Penumpang tidak perlu menyeberangi jalan atau naik jembatan penyeberangan orang (JPO) yang tinggi untuk mencapai halte bus di 13 koridor. Sayangnya, layanan Metrotrans ini tidak terkoneksi dengan 13 koridor Transjakarta. Selain itu, di hampir seluruh rute, penumpang yang berganti rute Metrotrans juga harus membayar lagi.
Bergabungnya operator bus sedang seperti Kopaja dan Metromini sejak tahun 2017 juga membuat jejaring Transjakarta kian luas. Bus ini umumnya memiliki irisan dengan layanan 13 koridor Transjakarta sehingga memudahkan penumpang untuk berganti angkutan umum.

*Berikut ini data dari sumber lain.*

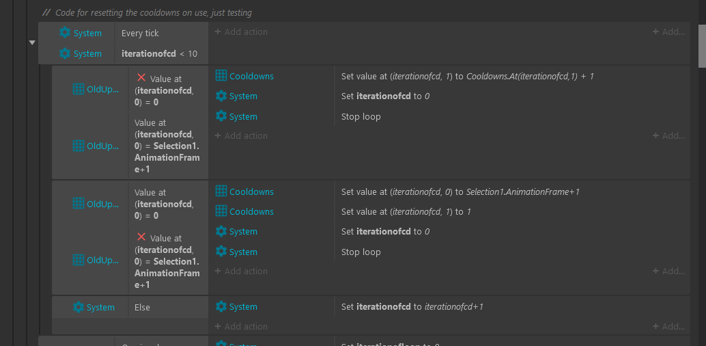Select the Else condition text
The image size is (706, 346).
[x=142, y=307]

Meskipun rute MRT, LRT, dan sebagian besar Transjakarta ini masih berada di seputar Jakarta, ada beberapa perpotongan rute yang masuk wilayah tetangga. Layanan angkutan umum lintas provinsi ini bersama KRL komuter membantu pergerakan komuter Jabodetabek. Bahkan, sejak 2014, KRL sudah menjangkau Maja dan Rangkasbitung yang ada di Kabupaten Lebak.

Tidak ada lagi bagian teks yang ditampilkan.